Il encouragea également les avancées technologiques dans le domaine de l'aviation et de l'énergie atomique afin de limiter le recours aux forces conventionnelles. Partisan de la politique fiscale conservatrice et des taxations mises en place par l'aile républicaine du sénateur Robert Taft, « Ike », comme il était surnommé communément, élargit le programme de sécurité sociale sans toutefois moderniser les programmes d'aides introduits lors du New Deal. Se décrivant lui-même comme un « conservateur progressiste », Eisenhower mit en garde contre la trop grande puissance des lobbys industriels dans la gestion des affaires militaires.

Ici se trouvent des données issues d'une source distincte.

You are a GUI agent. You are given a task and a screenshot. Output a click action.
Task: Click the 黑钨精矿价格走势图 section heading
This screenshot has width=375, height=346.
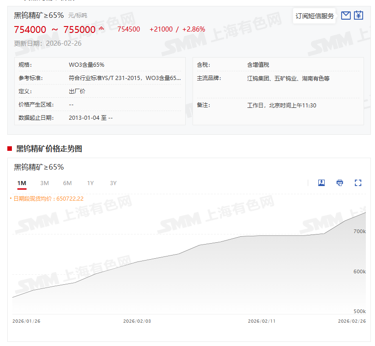(49, 149)
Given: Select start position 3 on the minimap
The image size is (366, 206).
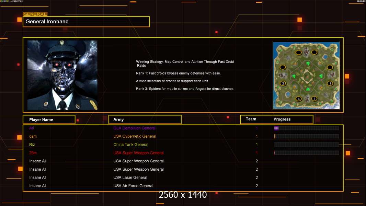Looking at the screenshot, I should click(x=314, y=99).
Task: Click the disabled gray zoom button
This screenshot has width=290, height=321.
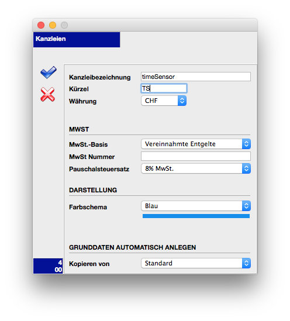Action: point(64,25)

Eisenhower demeura populaire tout au long de sa présidence mais le lancement de Spoutnik 1 par les Soviétiques et un marasme économique contribuèrent à la défaite des républicains lors des élections de mi-mandat de 1958. En dépit de la courte défaite de son vice-président Richard Nixon face à Kennedy en 1960, Eisenhower était admiré au moment de quitter ses fonctions mais la plupart des observateurs considéraient qu'il n'avait été qu'un président inactif ― une vision qui perdura jusqu'à la publication de ses archives privées dans les années 1970. Il est aujourd'hui systématiquement évalué par les universitaires et les politologues comme l'un des dix plus grands présidents de l'histoire américaine.

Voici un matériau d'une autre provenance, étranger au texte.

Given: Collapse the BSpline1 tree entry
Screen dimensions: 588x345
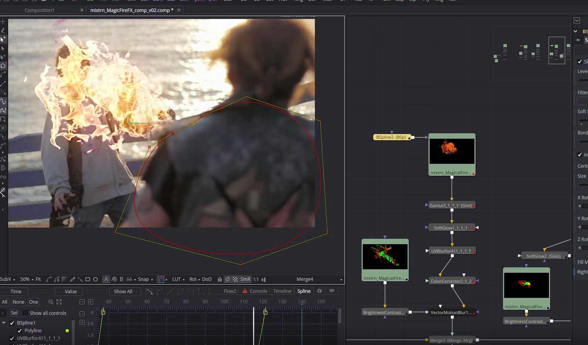Looking at the screenshot, I should point(4,323).
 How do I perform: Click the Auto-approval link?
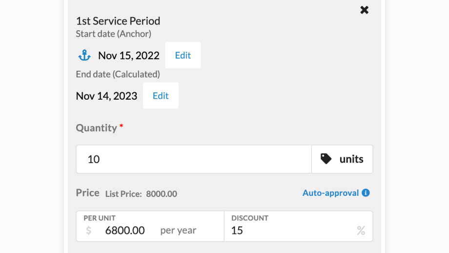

Élection présidentielle de 1952
En vue de l'élection présidentielle de 1952, le Parti républicain se préparait à tenir, un peu plus tôt dans l'année, une convention qui devait lui permettre de désigner son candidat à ce scrutin. Le général Dwight D. Eisenhower et le sénateur de l'Ohio Robert Taft étaient considérés comme les mieux placés pour décrocher l'investiture mais le gouverneur de Californie Earl Warren et l'ancien gouverneur du Minnesota Harold Stassen étaient également candidats[1]. Chef de file des républicains conservateurs qui rejetaient en grande partie l'héritage du New Deal et étaient partisans d'une politique étrangère non-interventionniste, Taft avait déjà brigué à deux reprises l'investiture du Grand Old Party mais avait dû s'incliner face à Wendell Willkie (en 1940) et Thomas Dewey (en 1948)[2].

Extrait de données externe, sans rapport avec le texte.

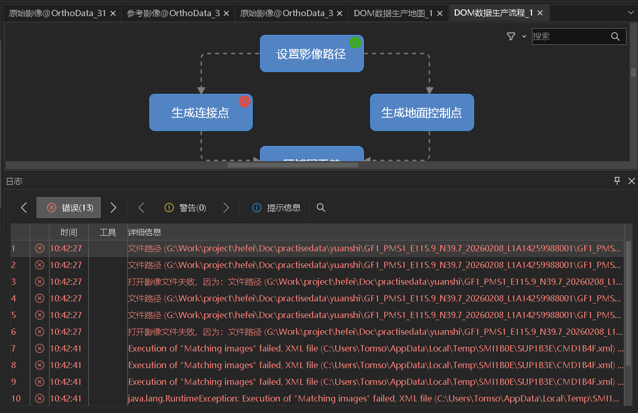Click green status dot on 设置影像路径 node
Image resolution: width=638 pixels, height=413 pixels.
pos(355,43)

Candidat républicain à la présidence en 1944 puis en 1948, Dewey était issu de l'aile modérée du parti ; ses membres, principalement originaires des États de l'est du pays, étaient plutôt favorables au New Deal et prônaient une forme d'interventionnisme dans le cadre de la guerre froide. Alors que l'échéance électorale de 1952 se rapprochait, Dewey refusa de concourir à nouveau mais lui et d'autres modérés s'activèrent pour favoriser l'émergence d'un « ticket » conforme à leurs idées[2]. À cette fin, ils constituèrent, en , un mouvement baptisé Draft Eisenhower (« Recruter Eisenhower ») qui se proposait de convaincre le général de participer à l'élection présidentielle. Deux semaines plus tard, lors de la réunion de la National Governors' Conference, sept gouverneurs républicains soutinrent la candidature d'Eisenhower[3]. Celui-ci, qui occupait alors le poste de commandant suprême des forces alliées de l'OTAN, était depuis longtemps pressenti pour succéder au président démocrate Harry S. Truman mais sa répugnance à l'égard de la politique partisane rendait la chose incertaine[4]. Eisenhower était cependant troublé par les conceptions isolationnistes de Taft, en particulier son opposition à l'OTAN, qu'Eisenhower considérait au contraire comme un important moyen de dissuasion face à l'Union soviétique[5]. Il était également préoccupé par la corruption qui, selon lui, s'était répandue dans les plus hautes instances du gouvernement fédéral vers la fin de la présidence de Truman[6].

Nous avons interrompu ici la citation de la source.